IGF-1 LR3

IGF-1 LR3 (Long R3 Insulin-like Growth Factor-1) is a synthetic, recombinant analogue of human IGF-1 engineered with two modifications: an arginine substitution at position 3 and a 13-amino-acid N-terminal extension. These changes prevent binding to IGF-binding proteins (IGFBPs) that normally sequester and inactivate circulating IGF-1, dramatically extending its effective half-life from minutes to 20–30 hours. IGF-1 LR3 is one of the most anabolic compounds studied in muscle biology research, with potent effects on satellite cell activation, protein synthesis, nitrogen retention, and hyperplasia (the formation of new muscle fibers — not merely enlargement of existing ones).

IGF-1 LR3 binds and activates IGF-1 receptors (IGF-1R) and insulin receptors throughout the body, particularly in skeletal muscle, liver, bone, and adipose tissue. IGF-1R activation triggers the PI3K/Akt/mTOR signaling cascade — the master anabolic signaling network governing protein synthesis, cellular growth, and anti-apoptotic survival. Additionally, IGF-1R activates the Ras/ERK MAPK pathway, driving cellular proliferation. Most significantly for muscle research, IGF-1 LR3 potently activates satellite cells — the muscle stem cells that fuse with existing fibers to create new myonuclei (myonuclear accretion) or fuse together to form entirely new muscle fibers (hyperplasia). This hyperplastic effect on muscle tissue — adding new fibers rather than just increasing fiber size — is considered the holy grail of muscle growth research and distinguishes IGF-1 LR3 from GH or anabolic steroids, which primarily promote hypertrophy of existing fibers. IGF-1 LR3's inability to bind IGFBPs is the key feature that keeps it biologically active in tissue for its full 20–30 hour half-life.

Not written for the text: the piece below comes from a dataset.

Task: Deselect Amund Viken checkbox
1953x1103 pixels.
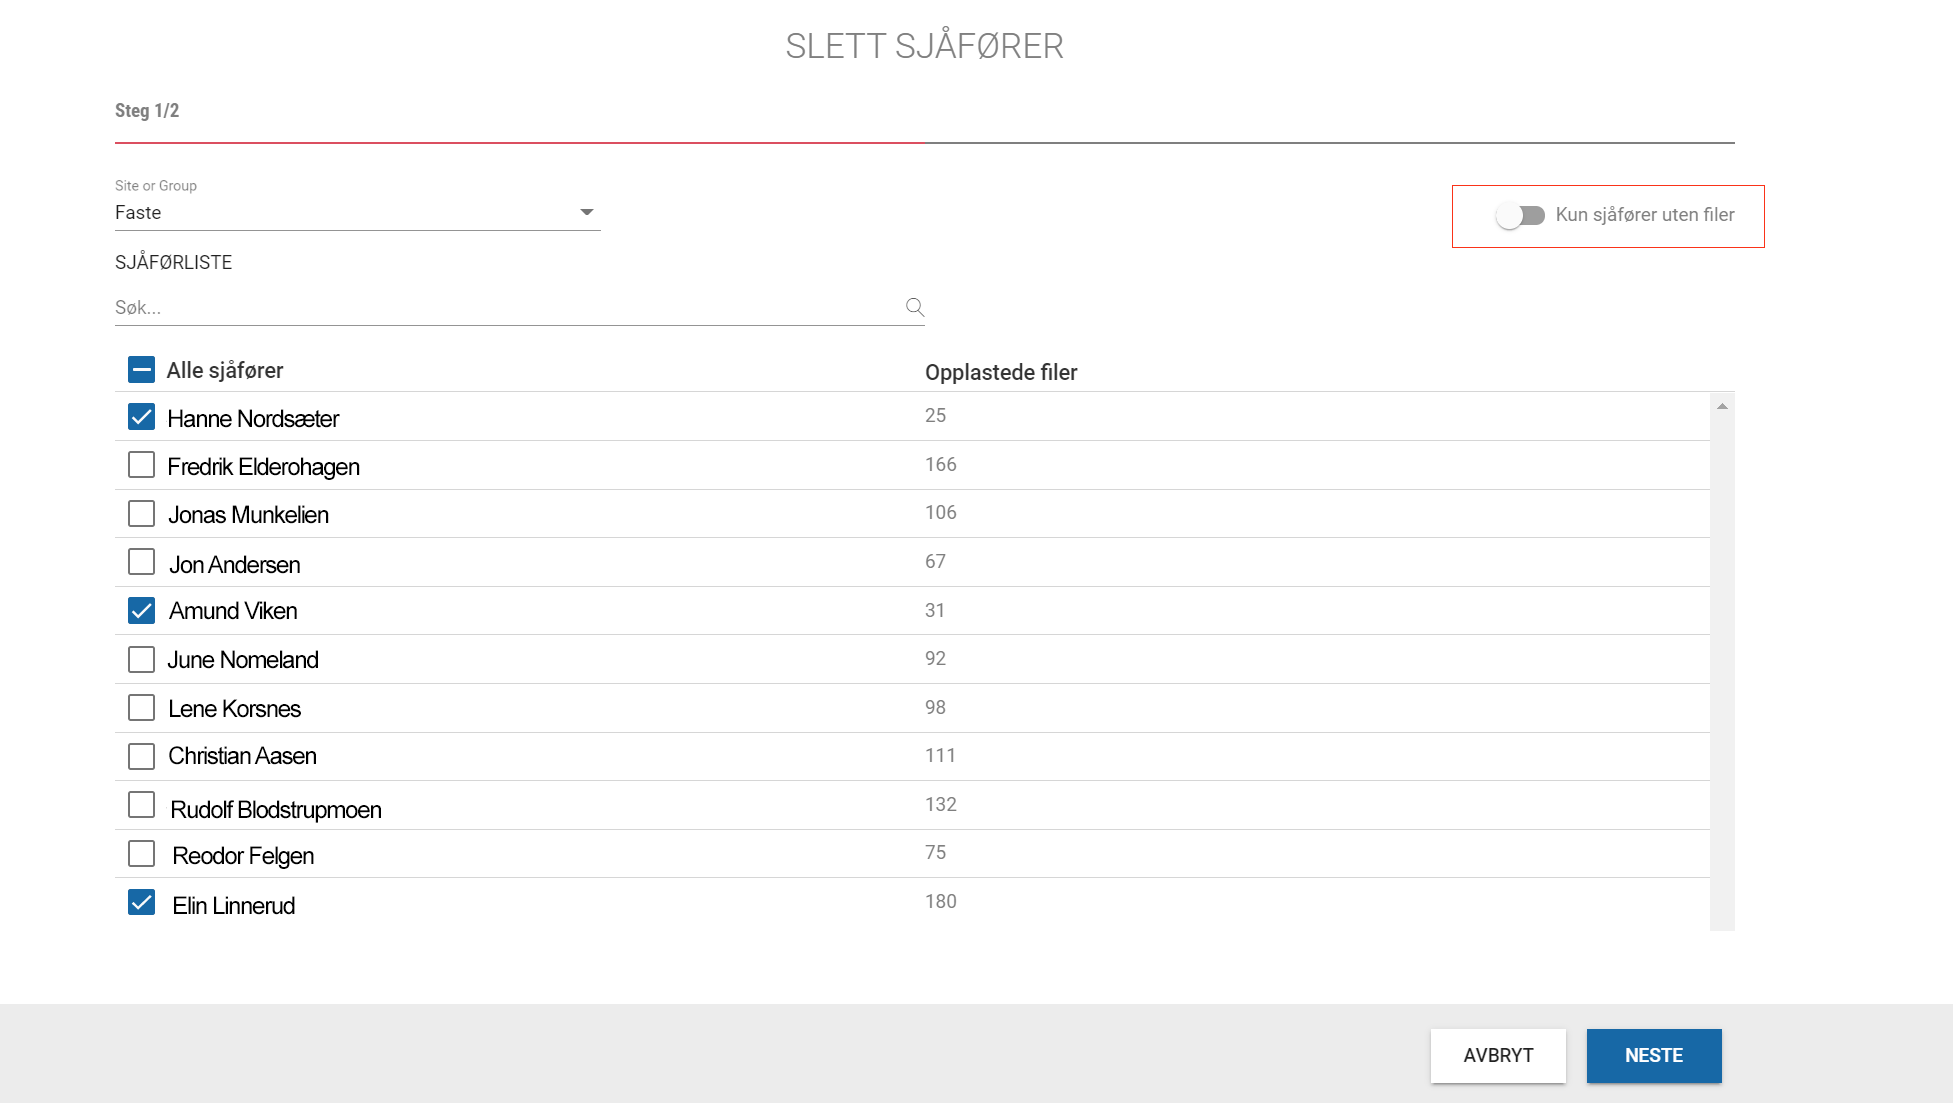Action: point(141,611)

IGF-1 LR3 was engineered to address the short plasma half-life (~10 minutes) of native IGF-1 due to IGFBP binding. Pharmacokinetic studies confirmed the 20–30 hour half-life of LR3 vs native IGF-1. Research in muscle biology confirmed potent satellite cell activation and myonuclear accretion in rodent models, with evidence of true hyperplasia (new fiber formation) at higher doses — not observed with anabolic steroids. Studies in cancer cell lines identified concerns about IGF-1R-mediated tumor cell proliferation, providing the basis for its classification as an advanced research compound. Hypoglycemia as the primary acute risk was established in early dose-escalation studies. It has been used extensively as a research tool to study IGF-1 receptor biology and the GH/IGF-1 axis.

Post-Workout Muscle Hyperplasia Protocol: 40–60 mcg IM into trained muscles within 30 minutes of workout, daily for 4 weeks, followed by 8 weeks off. Systemic Anabolic Protocol: 50–80 mcg SC in the abdomen daily for 4–6 weeks. Always have glucose source available during use. Not recommended as a beginner compound due to hypoglycemia risk and need for precise management. Best used by experienced researchers with access to blood glucose monitoring.

Hypoglycemia is the most significant acute risk of IGF-1 LR3 and must be managed carefully. Symptoms of hypoglycemia — shakiness, sweating, confusion, rapid heartbeat — can occur 20–60 minutes post-injection and should be treated immediately with fast-acting carbohydrates. This risk is why IGF-1 LR3 should always be dosed away from meals and never combined with insulin. Joint pain, particularly in the jaw, wrists, and ankles, is common at higher doses and reflects the potent anabolic effect on cartilage and connective tissue. Water retention and swelling in the extremities can occur. Organ growth (organomegaly) — particularly the heart, intestines, and liver — is a theoretical concern with chronic supraphysiological IGF-1 signaling. GH-related side effects (numbness, tingling, carpal tunnel-like symptoms) appear at higher doses. Long-term elevated IGF-1 signaling is a recognized risk factor for certain cancers, making cycles, off periods, and avoidance in individuals with cancer history essential.

Store lyophilized IGF-1 LR3 at -80°C for maximum stability (up to 36 months) or at -20°C for up to 12 months. Short-term storage at 2–8°C is stable for up to 30 days. Once reconstituted with 0.1% acetic acid (preferred for IGF-1 LR3) or bacteriostatic water, store at 2–8°C and use within 14 days. IGF-1 LR3 is a large, delicate protein peptide — handle with care. Never vortex or shake vigorously; gently swirl to dissolve. Avoid plastic pipettes (it adsorbs to plastic) — use glass or silicone-coated tips where possible.